Can We Future-Proof Digital Public Goods? Rethinking Sustainable Business Models

A recent report from the UN Secretary General titled, “Roadmap for Digital Cooperation,” focused its spotlight on the emerging field of Digital Public Goods (DPGs). In its section on “Building an Inclusive Digital Economy and Society,” the report noted, “Digital public goods are essential in unlocking the full potential of digital technologies and data to attain the Sustainable Development Goals, in particular for low- and middle-income countries.”

DPGs are defined as, “open-source software, open data, open AI models, open standards, and open content that adhere to privacy and other applicable laws and best practices, do no harm by design, and help attain the Sustainable Development Goals (SDGs).” For the purpose of this paper, we will focus on DPGs as open source software, since this is a defining characteristic currently driving much of the interest in and deployment of DPGs.

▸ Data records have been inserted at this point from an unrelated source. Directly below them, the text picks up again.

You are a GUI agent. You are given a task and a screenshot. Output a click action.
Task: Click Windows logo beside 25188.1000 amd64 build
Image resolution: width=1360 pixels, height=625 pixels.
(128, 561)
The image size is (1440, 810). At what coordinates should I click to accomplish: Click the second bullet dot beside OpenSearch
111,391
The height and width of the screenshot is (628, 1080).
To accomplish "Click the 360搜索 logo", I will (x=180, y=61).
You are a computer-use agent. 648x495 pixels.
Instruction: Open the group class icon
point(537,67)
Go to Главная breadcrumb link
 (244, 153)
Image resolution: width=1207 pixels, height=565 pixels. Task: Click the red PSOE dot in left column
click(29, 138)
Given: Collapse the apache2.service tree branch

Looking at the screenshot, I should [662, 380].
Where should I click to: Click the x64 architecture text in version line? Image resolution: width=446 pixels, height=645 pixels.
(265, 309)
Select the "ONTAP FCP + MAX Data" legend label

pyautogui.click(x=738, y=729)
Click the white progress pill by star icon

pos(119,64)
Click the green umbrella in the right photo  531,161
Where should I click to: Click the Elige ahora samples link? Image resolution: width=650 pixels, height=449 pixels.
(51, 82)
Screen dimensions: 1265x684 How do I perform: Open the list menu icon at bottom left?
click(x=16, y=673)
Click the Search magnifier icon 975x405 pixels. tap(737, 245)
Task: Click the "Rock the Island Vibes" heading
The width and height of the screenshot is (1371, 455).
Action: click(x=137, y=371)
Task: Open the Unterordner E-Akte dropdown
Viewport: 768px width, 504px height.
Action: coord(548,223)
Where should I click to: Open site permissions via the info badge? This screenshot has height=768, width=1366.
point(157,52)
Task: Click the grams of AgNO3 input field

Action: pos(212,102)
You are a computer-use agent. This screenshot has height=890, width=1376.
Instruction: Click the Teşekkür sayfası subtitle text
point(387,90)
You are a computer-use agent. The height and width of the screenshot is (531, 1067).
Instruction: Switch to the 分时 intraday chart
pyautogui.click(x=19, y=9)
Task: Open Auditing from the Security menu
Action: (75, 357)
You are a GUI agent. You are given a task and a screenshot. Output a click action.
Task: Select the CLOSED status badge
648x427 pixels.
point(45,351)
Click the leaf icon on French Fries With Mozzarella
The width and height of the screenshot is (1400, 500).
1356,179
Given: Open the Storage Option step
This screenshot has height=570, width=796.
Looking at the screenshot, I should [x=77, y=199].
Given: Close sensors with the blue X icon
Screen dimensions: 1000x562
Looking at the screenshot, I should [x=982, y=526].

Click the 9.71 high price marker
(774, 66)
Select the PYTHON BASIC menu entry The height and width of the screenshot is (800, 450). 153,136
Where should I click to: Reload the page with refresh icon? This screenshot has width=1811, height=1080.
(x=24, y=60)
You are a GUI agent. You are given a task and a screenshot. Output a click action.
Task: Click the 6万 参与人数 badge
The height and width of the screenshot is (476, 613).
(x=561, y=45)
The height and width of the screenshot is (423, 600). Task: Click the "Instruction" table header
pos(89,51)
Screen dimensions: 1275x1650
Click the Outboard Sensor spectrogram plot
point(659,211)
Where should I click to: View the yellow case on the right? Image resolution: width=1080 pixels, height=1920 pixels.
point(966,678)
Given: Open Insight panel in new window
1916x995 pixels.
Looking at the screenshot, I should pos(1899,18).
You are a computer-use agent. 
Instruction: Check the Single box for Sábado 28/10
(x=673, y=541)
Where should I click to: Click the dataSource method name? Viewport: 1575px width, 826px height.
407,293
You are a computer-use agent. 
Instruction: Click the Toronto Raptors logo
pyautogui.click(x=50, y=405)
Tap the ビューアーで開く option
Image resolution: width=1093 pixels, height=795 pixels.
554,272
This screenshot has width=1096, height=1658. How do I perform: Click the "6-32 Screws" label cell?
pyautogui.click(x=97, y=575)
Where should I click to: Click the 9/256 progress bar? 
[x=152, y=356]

The use of DPGs for building national Digital Public Infrastructure (DPI) for delivering citizen services is taking off. For example, the Modular Open Source Identity Project (MOSIP) hosted at the Indian Institute of Information Technology, Bangalore (IIITB) is being used to provide Digital IDs in Philippines, Togo and Morocco, and being piloted in Guinea, Ethiopia, Sri Lanka and Sierra Leone. Discussions with multilateral agencies and funders indicate that over 40 countries are in various stages of evaluating and implementing DPI.

While DPIs can be implemented using DPG or proprietary software, for the purpose of this paper, we will focus on DPGs because they have the potential to enable funders and developers to build once but deploy many times, owing to the highly replicable nature of software programs released under open source licenses. DPGs are also increasingly attractive to policymakers seeking mechanisms to establish some level of digital sovereignty. As multilateral agencies and funders converge on these opportunities, added attention must be paid to the sustainability of DPGs. Of course, sustainability models have relevance for DPGs broadly, but this issue is of critical importance when DPGs are deployed as an input into foundational digital infrastructure (e.g. identity, payments, and data exchange)

The lifecycle of Digital Public Goods consist broadly of four stages — Create, Deploy, Sustain and Evolve. Current funding models for DPGs focus primarily on the first two stages. This paper applies the lens of an open source practitioner to look at funding models that support all four stages, and is aimed at DPG funders and developers.